Written task A:
Write out the passage on CPU and GPU slack from "We can reduce" through "of computing units.", inclusive.

Selected passage:
If Equation (13) has a positive value, the CPU has slack time, and the CPU should wait for the GPU to finish its execution. To find the slack on different GPUs, we use Equation (14) for each individual GPU. Similarly, if it has a positive value, the GPU will have the slack. There is no slack in the CPU or GPU when the value is 0.

We can reduce power consumption without affecting performance for the next iteration by properly reducing the frequency of the processing units to only eliminate the slack. As we have shown in the earlier section, the execution time of the LU factorization is proportional to the frequency of computing units.

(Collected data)
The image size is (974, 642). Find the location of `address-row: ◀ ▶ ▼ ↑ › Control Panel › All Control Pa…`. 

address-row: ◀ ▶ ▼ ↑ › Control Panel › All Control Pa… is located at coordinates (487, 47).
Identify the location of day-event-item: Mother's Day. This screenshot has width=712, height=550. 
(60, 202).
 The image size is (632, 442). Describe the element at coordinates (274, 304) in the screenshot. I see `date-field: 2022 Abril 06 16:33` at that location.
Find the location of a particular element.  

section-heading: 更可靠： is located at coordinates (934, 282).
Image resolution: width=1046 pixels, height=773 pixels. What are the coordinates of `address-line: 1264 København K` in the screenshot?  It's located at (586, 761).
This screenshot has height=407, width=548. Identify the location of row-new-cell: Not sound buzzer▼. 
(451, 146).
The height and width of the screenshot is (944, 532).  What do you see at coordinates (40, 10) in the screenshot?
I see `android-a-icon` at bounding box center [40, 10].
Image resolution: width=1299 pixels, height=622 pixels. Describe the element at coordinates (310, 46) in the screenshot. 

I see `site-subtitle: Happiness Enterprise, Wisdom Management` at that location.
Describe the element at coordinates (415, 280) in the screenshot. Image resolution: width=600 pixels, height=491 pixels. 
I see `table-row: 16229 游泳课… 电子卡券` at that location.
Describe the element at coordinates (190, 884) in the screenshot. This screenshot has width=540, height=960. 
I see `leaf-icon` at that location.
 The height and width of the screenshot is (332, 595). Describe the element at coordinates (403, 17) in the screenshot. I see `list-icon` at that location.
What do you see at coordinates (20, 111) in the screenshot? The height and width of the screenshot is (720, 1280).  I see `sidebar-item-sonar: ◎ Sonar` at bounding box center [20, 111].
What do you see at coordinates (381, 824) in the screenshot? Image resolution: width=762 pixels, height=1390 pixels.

Written task B:
Put the lines of the records between the line holding "Find the location of a particular element." and the line holding "Image resolution: width=1046", inclusive, into a Markdown table with the columns Row and Line, leaving out blank lines.

Exercise solution A:
We can reduce power consumption without affecting performance for the next iteration by properly reducing the frequency of the processing units to only eliminate the slack. As we have shown in the earlier section, the execution time of the LU factorization is proportional to the frequency of computing units.

Exercise solution B:
| Row | Line |
|---|---|
| 1 | Find the location of a particular element.   |
| 2 | section-heading: 更可靠： is located at coordinates (934, 282). |
| 3 | Image resolution: width=1046 pixels, height=773 pixels. What are the coordinates of `address-line: 1264 København K` in the screenshot?  It's located at (586, 761). |